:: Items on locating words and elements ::
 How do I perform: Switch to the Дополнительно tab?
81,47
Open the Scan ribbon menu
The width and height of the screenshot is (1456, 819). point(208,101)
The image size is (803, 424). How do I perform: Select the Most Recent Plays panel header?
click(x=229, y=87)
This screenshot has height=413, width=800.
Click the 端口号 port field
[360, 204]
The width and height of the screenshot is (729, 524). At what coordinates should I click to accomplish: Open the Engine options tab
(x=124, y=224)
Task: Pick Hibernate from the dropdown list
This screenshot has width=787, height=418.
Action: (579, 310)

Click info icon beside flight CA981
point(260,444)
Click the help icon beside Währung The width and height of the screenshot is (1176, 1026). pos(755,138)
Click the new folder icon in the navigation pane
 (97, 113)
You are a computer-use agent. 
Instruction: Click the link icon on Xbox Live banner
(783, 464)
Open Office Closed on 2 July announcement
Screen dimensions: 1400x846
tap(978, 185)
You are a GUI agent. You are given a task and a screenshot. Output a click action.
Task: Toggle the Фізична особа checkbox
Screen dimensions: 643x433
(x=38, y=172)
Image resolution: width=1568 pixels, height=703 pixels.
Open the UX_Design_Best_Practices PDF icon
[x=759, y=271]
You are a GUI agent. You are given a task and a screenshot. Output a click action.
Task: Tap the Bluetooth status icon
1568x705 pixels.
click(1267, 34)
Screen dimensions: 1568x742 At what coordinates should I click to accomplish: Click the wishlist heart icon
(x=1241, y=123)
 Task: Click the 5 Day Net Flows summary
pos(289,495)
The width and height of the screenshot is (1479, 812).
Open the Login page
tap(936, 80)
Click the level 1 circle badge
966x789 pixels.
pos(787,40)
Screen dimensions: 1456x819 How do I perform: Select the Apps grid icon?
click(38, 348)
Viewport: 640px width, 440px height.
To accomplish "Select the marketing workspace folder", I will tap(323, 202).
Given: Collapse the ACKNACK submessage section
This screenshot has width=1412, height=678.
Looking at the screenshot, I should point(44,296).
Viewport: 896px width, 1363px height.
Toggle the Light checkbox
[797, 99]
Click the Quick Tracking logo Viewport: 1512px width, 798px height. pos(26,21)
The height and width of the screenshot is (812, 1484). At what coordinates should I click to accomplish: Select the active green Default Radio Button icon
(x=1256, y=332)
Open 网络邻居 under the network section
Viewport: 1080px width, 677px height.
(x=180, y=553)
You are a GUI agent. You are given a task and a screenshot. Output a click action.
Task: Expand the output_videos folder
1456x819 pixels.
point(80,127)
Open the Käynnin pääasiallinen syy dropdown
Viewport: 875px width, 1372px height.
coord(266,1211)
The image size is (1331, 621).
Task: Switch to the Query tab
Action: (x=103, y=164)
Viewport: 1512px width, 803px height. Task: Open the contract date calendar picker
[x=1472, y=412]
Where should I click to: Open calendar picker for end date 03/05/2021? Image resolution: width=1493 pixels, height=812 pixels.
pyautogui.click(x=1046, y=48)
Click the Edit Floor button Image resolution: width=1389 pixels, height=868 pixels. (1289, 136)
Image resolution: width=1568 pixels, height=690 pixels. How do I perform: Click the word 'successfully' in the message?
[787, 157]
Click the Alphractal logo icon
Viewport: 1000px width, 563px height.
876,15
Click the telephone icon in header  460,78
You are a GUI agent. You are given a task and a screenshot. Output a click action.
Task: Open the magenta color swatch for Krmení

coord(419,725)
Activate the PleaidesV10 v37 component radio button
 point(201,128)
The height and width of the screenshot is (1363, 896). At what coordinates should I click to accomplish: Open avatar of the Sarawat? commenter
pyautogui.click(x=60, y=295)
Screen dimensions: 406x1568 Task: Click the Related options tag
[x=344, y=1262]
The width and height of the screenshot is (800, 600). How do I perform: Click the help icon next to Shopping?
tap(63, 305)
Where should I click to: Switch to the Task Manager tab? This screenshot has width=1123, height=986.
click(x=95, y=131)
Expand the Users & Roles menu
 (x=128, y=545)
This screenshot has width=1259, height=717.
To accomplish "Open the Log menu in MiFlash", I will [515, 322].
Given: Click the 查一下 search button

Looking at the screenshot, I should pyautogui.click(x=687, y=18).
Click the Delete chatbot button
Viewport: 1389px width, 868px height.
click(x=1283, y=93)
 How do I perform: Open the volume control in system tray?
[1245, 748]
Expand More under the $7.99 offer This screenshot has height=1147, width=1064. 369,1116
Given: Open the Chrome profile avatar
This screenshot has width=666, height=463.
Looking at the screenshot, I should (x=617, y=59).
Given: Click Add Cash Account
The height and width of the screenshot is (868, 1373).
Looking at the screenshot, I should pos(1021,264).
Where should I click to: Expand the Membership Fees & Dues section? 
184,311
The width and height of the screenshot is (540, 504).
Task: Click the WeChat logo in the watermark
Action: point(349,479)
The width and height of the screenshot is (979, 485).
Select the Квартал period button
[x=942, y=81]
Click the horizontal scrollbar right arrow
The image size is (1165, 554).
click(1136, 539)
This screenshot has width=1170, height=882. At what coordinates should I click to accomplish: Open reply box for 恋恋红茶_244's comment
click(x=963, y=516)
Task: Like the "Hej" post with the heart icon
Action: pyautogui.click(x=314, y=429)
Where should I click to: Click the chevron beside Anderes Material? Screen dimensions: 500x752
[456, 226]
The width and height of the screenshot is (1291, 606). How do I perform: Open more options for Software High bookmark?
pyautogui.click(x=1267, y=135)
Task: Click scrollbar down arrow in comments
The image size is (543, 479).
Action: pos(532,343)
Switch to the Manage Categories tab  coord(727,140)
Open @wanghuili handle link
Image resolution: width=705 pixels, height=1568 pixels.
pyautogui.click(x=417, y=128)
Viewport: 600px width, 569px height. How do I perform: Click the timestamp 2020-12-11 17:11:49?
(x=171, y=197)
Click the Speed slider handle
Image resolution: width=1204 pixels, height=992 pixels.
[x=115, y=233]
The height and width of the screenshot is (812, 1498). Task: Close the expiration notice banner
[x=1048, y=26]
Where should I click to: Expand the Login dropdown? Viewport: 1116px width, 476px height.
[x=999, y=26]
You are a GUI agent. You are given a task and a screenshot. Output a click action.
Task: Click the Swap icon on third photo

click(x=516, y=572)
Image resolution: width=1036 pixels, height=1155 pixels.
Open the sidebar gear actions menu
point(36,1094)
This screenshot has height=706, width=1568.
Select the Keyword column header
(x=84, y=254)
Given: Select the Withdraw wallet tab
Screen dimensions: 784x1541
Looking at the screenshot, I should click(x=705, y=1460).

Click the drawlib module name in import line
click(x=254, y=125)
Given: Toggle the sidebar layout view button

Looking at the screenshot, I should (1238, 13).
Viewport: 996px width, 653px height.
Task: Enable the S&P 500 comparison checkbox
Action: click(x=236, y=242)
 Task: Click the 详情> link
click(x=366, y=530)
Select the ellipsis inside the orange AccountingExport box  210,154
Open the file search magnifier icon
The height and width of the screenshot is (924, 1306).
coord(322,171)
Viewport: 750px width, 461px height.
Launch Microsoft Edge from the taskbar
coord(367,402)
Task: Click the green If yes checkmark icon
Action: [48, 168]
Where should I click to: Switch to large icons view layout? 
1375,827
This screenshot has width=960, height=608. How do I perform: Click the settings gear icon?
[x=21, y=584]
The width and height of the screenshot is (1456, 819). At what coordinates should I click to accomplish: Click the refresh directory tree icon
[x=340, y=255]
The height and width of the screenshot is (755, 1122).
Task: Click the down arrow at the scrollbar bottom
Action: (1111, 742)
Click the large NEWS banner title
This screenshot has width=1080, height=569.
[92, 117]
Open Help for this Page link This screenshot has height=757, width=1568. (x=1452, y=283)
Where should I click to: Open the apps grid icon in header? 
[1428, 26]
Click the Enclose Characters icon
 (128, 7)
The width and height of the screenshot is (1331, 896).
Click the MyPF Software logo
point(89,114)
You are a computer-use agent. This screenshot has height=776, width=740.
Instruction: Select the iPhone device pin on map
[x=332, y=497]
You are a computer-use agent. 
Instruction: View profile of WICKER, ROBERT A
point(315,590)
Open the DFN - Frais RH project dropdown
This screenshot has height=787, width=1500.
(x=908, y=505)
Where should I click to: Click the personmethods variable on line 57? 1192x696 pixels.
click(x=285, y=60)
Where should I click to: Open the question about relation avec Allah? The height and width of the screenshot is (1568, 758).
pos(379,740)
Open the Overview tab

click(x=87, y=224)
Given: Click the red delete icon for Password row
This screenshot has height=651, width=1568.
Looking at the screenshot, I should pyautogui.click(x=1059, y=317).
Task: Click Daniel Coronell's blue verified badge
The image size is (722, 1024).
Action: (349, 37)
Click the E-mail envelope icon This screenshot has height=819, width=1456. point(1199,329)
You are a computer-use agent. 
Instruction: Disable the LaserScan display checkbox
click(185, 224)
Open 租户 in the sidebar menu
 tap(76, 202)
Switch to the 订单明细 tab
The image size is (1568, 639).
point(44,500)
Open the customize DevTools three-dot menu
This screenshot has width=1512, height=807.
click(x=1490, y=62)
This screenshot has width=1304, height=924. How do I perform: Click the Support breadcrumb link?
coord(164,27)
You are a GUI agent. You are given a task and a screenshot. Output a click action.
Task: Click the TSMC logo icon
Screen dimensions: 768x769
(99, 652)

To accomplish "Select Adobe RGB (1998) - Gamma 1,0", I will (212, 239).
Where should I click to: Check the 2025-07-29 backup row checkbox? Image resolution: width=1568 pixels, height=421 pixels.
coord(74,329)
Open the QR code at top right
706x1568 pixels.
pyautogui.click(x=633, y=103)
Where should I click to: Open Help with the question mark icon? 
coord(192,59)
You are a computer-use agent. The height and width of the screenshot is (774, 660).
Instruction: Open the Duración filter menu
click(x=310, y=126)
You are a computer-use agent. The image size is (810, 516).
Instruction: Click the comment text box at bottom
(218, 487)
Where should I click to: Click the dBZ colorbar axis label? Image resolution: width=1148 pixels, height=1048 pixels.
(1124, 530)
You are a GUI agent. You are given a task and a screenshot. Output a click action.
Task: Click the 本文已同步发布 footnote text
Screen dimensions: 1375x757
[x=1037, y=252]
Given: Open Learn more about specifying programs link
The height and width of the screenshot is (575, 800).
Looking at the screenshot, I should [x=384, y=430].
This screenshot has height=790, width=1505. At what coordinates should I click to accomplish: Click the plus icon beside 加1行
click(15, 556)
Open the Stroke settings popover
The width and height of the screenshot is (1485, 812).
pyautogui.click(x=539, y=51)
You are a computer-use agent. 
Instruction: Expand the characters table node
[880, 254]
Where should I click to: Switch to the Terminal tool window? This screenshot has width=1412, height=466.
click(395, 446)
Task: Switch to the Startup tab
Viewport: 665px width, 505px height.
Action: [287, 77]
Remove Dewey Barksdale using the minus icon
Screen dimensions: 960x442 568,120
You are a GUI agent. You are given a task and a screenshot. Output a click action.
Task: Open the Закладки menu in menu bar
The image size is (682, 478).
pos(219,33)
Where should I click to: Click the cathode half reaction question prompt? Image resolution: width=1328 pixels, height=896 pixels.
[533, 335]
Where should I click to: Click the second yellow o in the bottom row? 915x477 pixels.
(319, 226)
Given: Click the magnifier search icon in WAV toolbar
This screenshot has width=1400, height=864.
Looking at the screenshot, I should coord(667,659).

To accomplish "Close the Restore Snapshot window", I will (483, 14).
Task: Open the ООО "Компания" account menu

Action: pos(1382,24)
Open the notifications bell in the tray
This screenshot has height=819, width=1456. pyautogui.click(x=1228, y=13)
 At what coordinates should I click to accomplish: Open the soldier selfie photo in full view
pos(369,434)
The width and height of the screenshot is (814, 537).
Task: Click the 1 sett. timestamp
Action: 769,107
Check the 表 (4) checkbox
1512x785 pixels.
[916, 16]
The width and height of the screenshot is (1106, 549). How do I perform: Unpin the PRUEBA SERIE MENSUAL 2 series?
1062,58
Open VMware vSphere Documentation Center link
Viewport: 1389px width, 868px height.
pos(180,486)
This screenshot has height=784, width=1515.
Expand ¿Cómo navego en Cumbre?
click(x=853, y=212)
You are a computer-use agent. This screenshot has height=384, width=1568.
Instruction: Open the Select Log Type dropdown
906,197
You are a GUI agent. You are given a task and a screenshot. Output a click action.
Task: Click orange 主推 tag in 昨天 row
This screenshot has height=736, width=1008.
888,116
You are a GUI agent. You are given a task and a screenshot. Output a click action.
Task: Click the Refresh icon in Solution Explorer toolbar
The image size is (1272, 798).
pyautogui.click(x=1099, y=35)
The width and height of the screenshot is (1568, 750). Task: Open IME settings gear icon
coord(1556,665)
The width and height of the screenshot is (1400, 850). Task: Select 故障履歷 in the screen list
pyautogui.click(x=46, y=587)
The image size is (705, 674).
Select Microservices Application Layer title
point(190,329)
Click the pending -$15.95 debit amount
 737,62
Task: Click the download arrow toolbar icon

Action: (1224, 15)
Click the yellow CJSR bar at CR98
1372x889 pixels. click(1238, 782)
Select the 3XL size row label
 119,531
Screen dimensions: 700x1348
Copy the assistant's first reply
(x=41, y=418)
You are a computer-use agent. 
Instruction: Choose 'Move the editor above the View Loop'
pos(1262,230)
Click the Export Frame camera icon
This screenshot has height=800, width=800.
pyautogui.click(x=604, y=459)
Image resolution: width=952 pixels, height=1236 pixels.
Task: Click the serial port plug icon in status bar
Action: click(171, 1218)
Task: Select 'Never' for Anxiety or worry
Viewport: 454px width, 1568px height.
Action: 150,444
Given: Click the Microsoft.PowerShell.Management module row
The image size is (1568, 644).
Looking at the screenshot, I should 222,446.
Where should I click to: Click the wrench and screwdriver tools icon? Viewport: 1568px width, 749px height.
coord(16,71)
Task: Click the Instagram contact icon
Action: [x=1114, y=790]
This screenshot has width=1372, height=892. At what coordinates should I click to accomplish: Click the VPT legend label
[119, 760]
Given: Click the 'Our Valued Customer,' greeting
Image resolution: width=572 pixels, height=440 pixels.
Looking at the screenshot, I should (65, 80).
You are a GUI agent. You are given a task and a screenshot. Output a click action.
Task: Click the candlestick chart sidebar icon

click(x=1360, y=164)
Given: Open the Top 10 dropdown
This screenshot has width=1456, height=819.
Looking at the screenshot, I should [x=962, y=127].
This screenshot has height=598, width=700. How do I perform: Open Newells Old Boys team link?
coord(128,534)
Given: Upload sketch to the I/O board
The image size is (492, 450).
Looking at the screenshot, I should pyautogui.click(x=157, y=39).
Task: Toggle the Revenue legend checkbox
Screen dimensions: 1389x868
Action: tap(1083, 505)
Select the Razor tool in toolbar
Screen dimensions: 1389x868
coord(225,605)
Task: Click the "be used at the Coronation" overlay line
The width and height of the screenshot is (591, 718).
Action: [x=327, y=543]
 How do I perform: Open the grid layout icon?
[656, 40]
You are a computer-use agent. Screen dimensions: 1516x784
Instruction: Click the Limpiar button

:: AIM ::
Copy, without changes, the part of the items above that opens with the line containing "Click info icon beside flight CA981" and closes with the line containing "(x=180, y=553)", including both of those lines.

:: ANSWER IN FULL ::
Click info icon beside flight CA981
point(260,444)
Click the help icon beside Währung The width and height of the screenshot is (1176, 1026). pos(755,138)
Click the new folder icon in the navigation pane
 (97, 113)
You are a computer-use agent. 
Instruction: Click the link icon on Xbox Live banner
(783, 464)
Open Office Closed on 2 July announcement
Screen dimensions: 1400x846
tap(978, 185)
You are a GUI agent. You are given a task and a screenshot. Output a click action.
Task: Toggle the Фізична особа checkbox
Screen dimensions: 643x433
(x=38, y=172)
Image resolution: width=1568 pixels, height=703 pixels.
Open the UX_Design_Best_Practices PDF icon
[x=759, y=271]
You are a GUI agent. You are given a task and a screenshot. Output a click action.
Task: Tap the Bluetooth status icon
1568x705 pixels.
click(1267, 34)
Screen dimensions: 1568x742 At what coordinates should I click to accomplish: Click the wishlist heart icon
(x=1241, y=123)
 Task: Click the 5 Day Net Flows summary
pos(289,495)
The width and height of the screenshot is (1479, 812).
Open the Login page
tap(936, 80)
Click the level 1 circle badge
966x789 pixels.
pos(787,40)
Screen dimensions: 1456x819 How do I perform: Select the Apps grid icon?
click(38, 348)
Viewport: 640px width, 440px height.
To accomplish "Select the marketing workspace folder", I will tap(323, 202).
Given: Collapse the ACKNACK submessage section
This screenshot has width=1412, height=678.
Looking at the screenshot, I should point(44,296).
Viewport: 896px width, 1363px height.
Toggle the Light checkbox
[797, 99]
Click the Quick Tracking logo Viewport: 1512px width, 798px height. pos(26,21)
The height and width of the screenshot is (812, 1484). At what coordinates should I click to accomplish: Select the active green Default Radio Button icon
(x=1256, y=332)
Open 网络邻居 under the network section
Viewport: 1080px width, 677px height.
(x=180, y=553)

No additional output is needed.